Gravity Gradient

We have the differential equation $v \frac{dv}{dy} \; = \; a \; = \; -g_0 - y$ so that $v^2 + (g_0+y)^2 \; = \; (g_0 + y_0)^2$ and hence $\frac{dy}{dt} \; = \; -\sqrt{(g_0 + y_0)^2 - (g_0 + y)^2}$ Thus the time to fall to ground from height $y_0$ is $t_f \; = \; \int_0^{y_0} \frac{dy}{\sqrt{(g_0 + y_0)^2 - (g_0 + y)^2}} \; = \; \tfrac12\pi - \sin^{-1}\big(\tfrac{g_0}{g_0 + y_0}\big)$ which tends to $\boxed{\tfrac12\pi}$ as $y_0 \to \infty$ .

This describes a simple mass-spring system that obeys Hooke's law with spring constant $k=m$ and equilibrium position $y=-g_0$ .

As we stretch the spring further, the velocity of the mass will approach infinity near the equilibrium position, so the time it takes to travel from $y=0$ to $y=-g_0$ will approach zero, and therefore we may instead ask how long it takes for the mass-spring system to reach its equilibrium position.

Since the angular velocity is $\omega = \sqrt{k/m} = 1$ , the time it takes to reach the equilibrium position is $\frac{\pi/2}{\omega} = \frac{\pi}{2}$ .

If we assume the motion to continue even after reaching the surface of the Earth (following the relation of acceleration given in the question), then the particle will go in simple harmonic motion.

Acceleration of the particle can be written as $-a = g_0 + y$ .

$a = -Y$ where, $Y = g_0 +y$ .

Comparing this equation with equation of simple harmonic motion, $a = - \omega^2 y$ .

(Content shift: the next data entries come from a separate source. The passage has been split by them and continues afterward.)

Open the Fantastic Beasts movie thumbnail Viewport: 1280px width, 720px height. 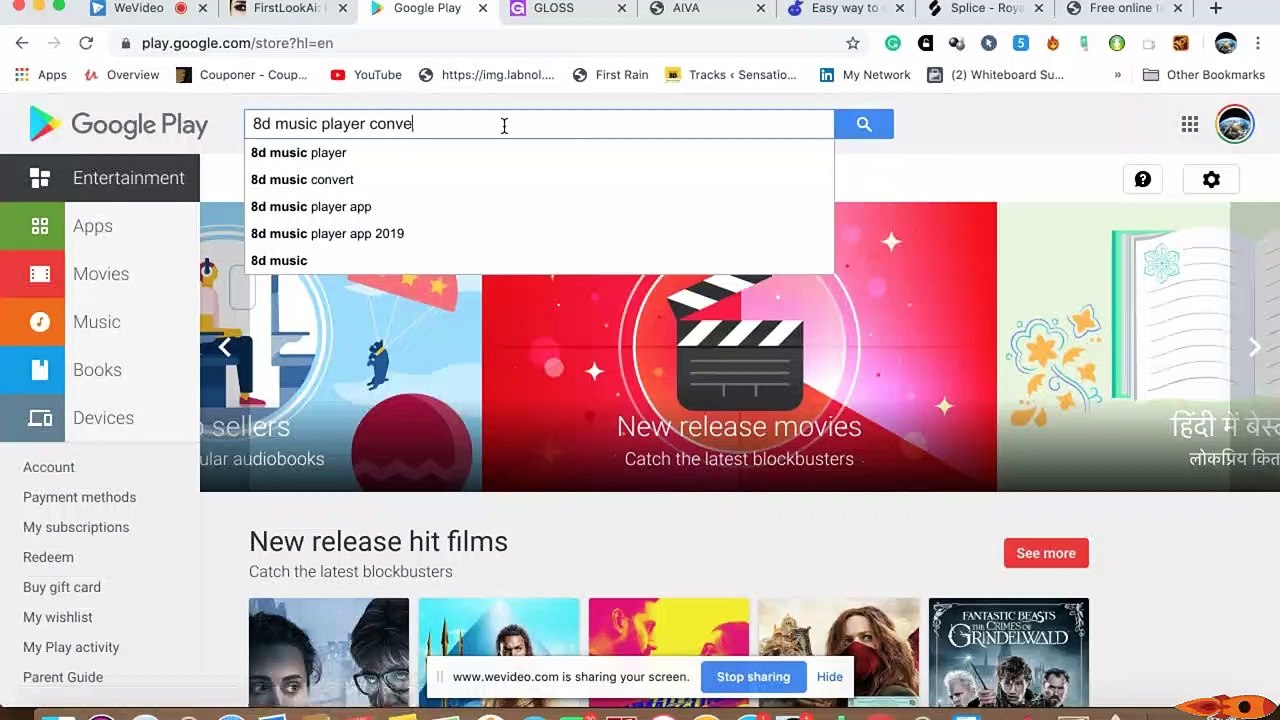click(x=1008, y=652)
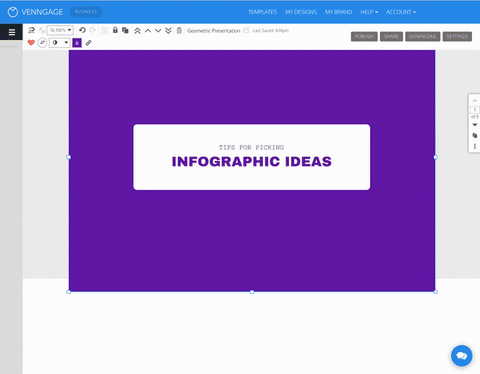Screen dimensions: 480x374
Task: Send element to back with double-down arrows
Action: pyautogui.click(x=168, y=31)
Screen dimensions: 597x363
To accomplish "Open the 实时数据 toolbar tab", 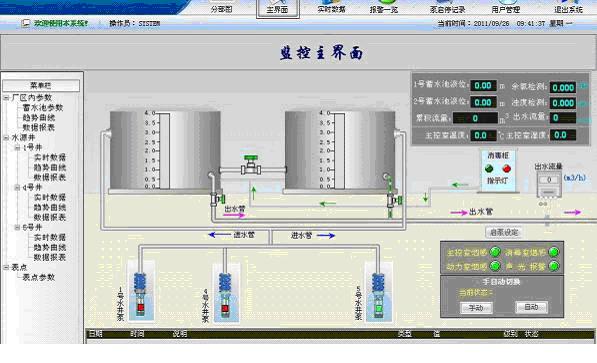I will pyautogui.click(x=331, y=8).
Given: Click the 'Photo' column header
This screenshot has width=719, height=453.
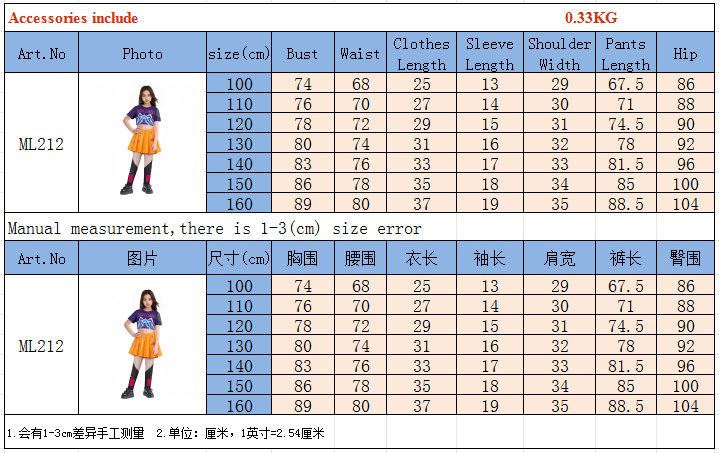Looking at the screenshot, I should pyautogui.click(x=142, y=54).
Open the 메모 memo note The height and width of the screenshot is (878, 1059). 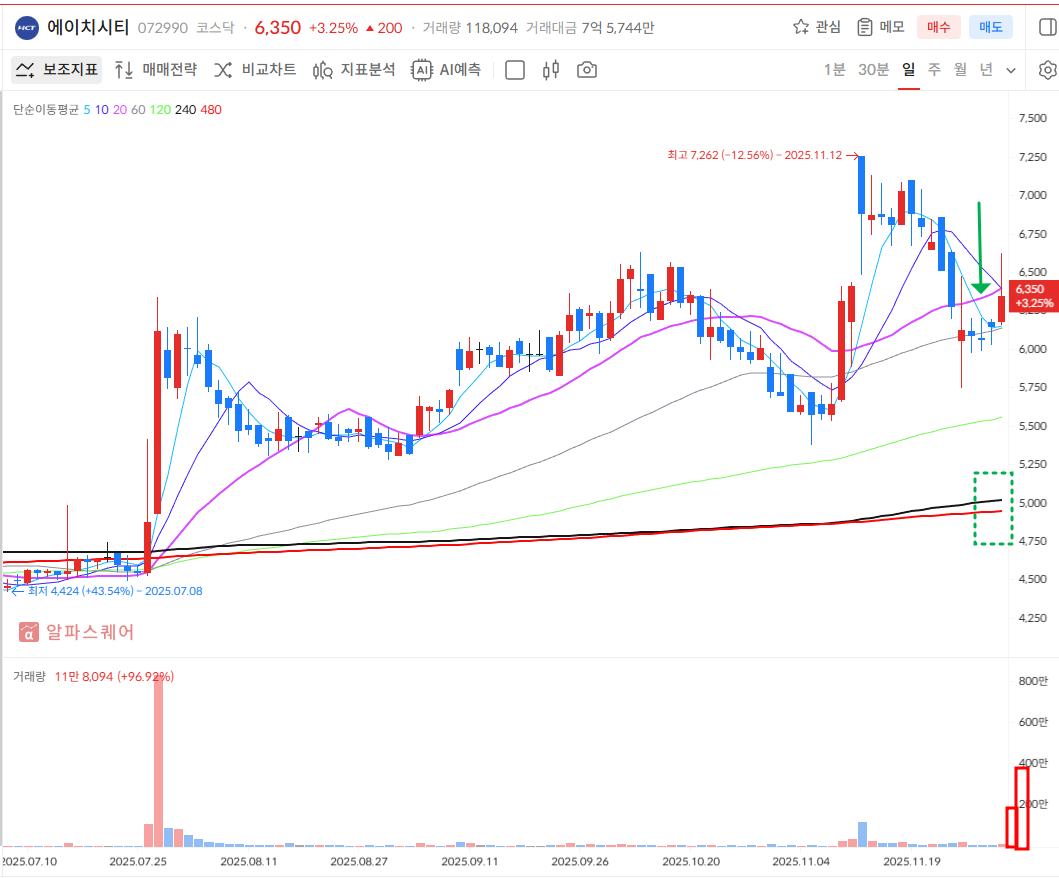coord(880,27)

Here, $\omega$ is the angular frequency.

$\omega = 1 \, \text{rad s}^{-1}$ .

In an SHM, time taken to move from one extreme to the mean position is $\dfrac{T}{4}$ .

Here, $T$ is the time period equals to $\dfrac{2 \pi}{\omega}$ .

Therefore, the time taken to move from the extreme position to the mean position is $\dfrac{2 \pi}{4}$ .

The mean position is where the acceleration is zero, that will be at $y= - g_0$ .

If the object is dropped from a great height, then its speed near the Earth surface will be very large and the time to move from $y=0$ to $y=-g_0 = -10 m$ will be very small. Therefore, the time to move from the infinity to the surface will be $\dfrac{2 \pi}{4}$ .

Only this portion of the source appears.